EXCERPTED TEXT -
-- Opening Marker --

Quebec, Eunice Linh You, 17, Grade 11, Laval Liberty High School
As a kid, Eunice Linh You says, she was “always the curious type who asked too many ‘whys’ — why is the grass green? Why is the water wet?”
No longer a kid, that same curiosity still drives her but the questions have changed. Now she’s looking for an answer to Parkinson’s Disease.
Eunice, 17, a Grade 11 student at Laval Liberty High School, in Laval, Quebec, is this year’s winner of the Quebec regional “Sanofi BioGenius Challenge Canada” (SBCC).
She named her project “Shake hands over cures, not Parkinson’s Disease,” an illness she took an interest in last year. Working on another project involving pesticides, she learned of a link between pesticide exposure and Parkinson’s.
Her school connected her to Liam Crapper, a doctoral candidate at the McGill University’s Psychiatric Genetics Group, a mentor Eunice calls “amazing.”
Parkinson’s, which affects around 5 million people worldwide, is caused by a degeneration of dopamine-producing brain cells. Since the 1950s, the main treatment has involved drugs that can slow the development of symptomatic tremors, muscle rigidity, slow movement, and cognitive and neurobehavioral problems.
Much research in recent years has gone into replacing degenerating brain cells with stem cells engineered to take over dopamine production. Despite progress, clinical trials have produced sketchy, uneven results.

-- Closing Marker --

YOUR INSTRUCTIONS - Please extend the profile of the Quebec student's Parkinson's disease project, picking up after its last sentence.

DATA SHOWN -

-- Opening Marker --

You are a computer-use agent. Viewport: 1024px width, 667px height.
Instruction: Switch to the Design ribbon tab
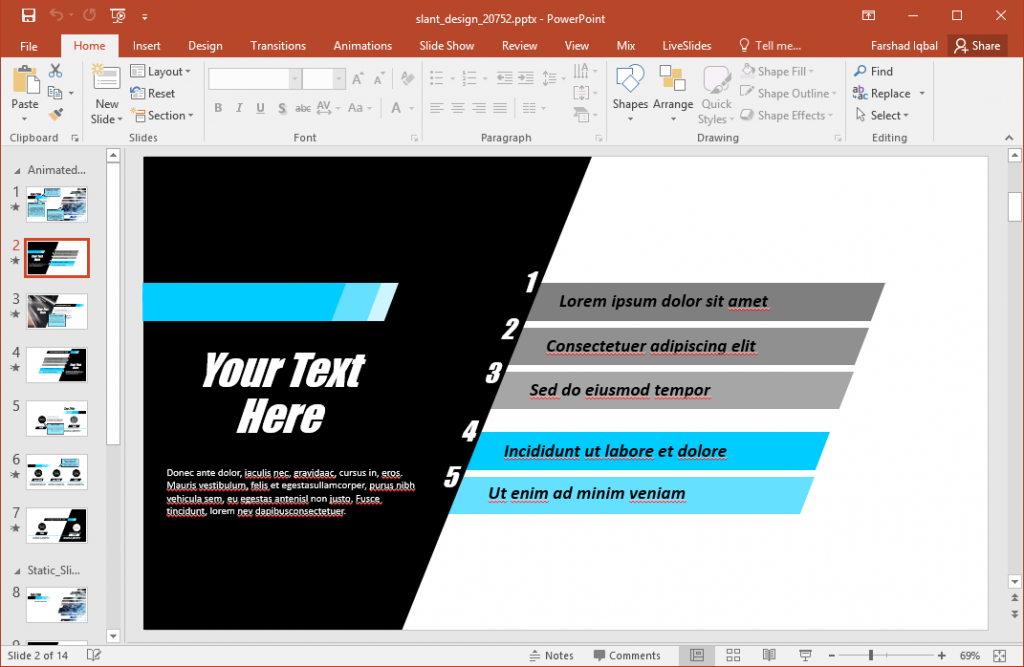tap(205, 45)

-- Closing Marker --

ANSWER TO THE EXERCISE -
Eunice devoted her research to improving the fit of transplanted stem cells to the patient, testing whether the introduction of growth stimulants at a later stage in the engineering process could produce better results.
Eunice is still excited working and learning new techniques in a real lab — and by the results.
“With a microscope you can actually see the way the cells form these neuron-rich patches with these long axons (nerve fibers) — that’s what dopamine-producing neurons look like.”
Her work has advanced the yardsticks of science and she still hasn’t come down from the thrill of winning the Quebec SBCC.
And she looks forward to continuing the study while planning a career in biotechnology.
“The panel of judges gave me really good feedback and I will be guided by that as I finish up my project.”